=== Written exercise ===
Replace every "Viewport" in the rows below with "Window" and leave all other text unchanged. Omit the pictures from your answer.

Target pointing data
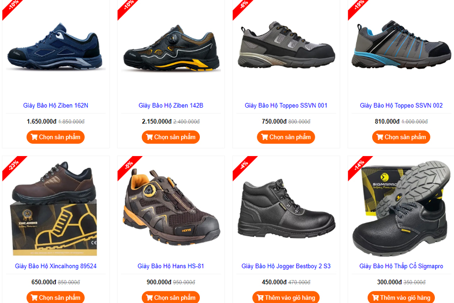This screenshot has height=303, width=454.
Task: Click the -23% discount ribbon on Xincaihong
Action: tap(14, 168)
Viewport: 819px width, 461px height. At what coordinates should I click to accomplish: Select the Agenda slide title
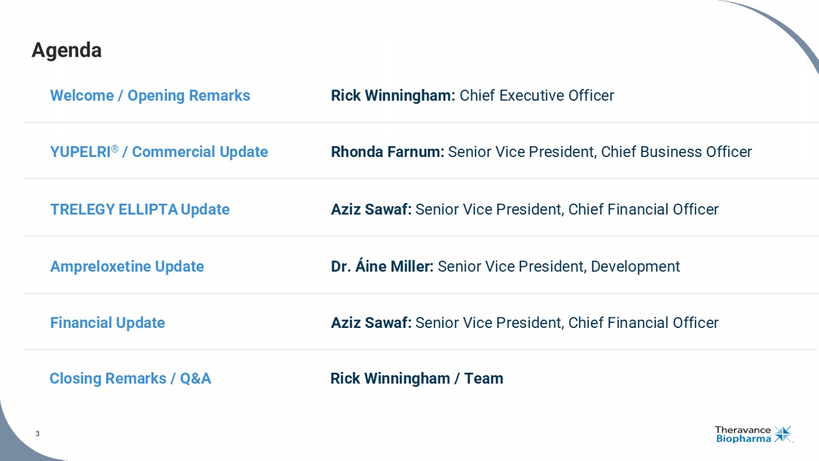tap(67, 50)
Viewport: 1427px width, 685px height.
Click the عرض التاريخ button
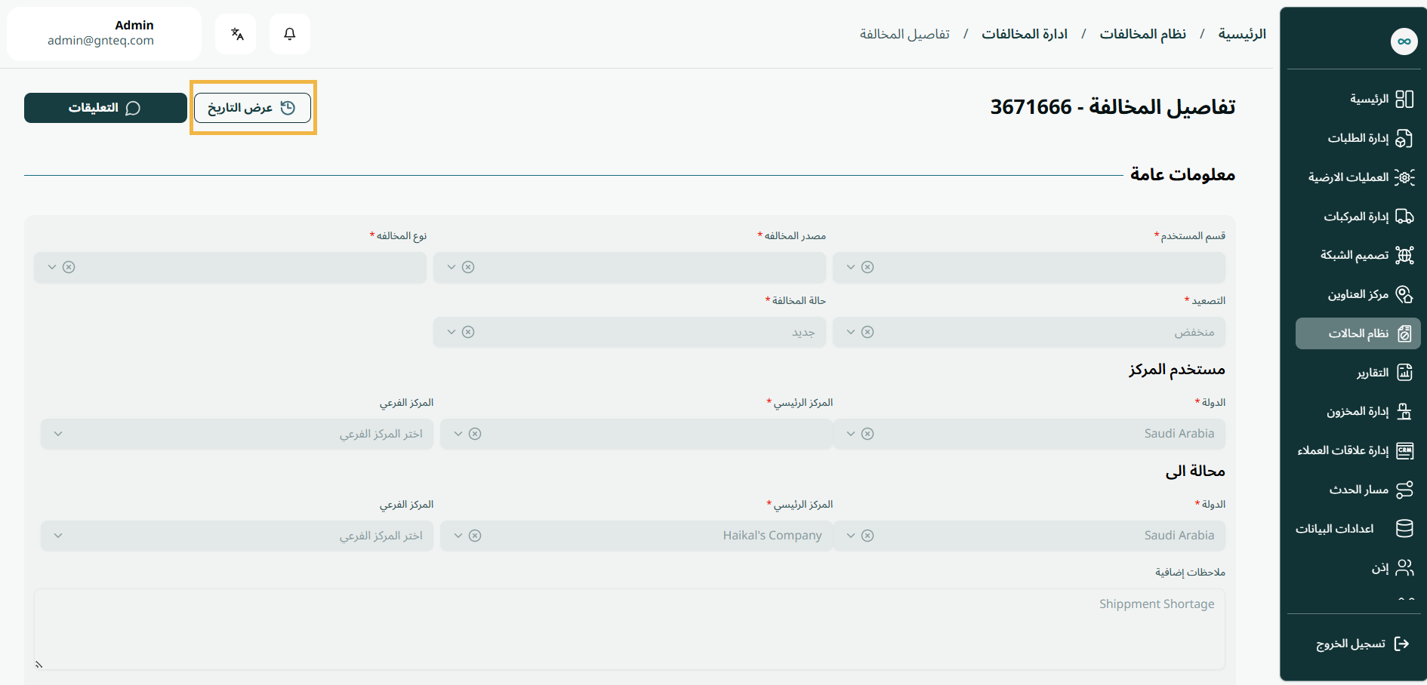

=== The completed task ===
This screenshot has height=303, width=454.
Task: Click the -23% discount ribbon on Xincaihong
Action: tap(14, 168)
Window: 819px width, 461px height. At what coordinates should I click to accomplish: Select the Agenda slide title
tap(67, 50)
Window: 1427px width, 685px height.
Click the عرض التاريخ button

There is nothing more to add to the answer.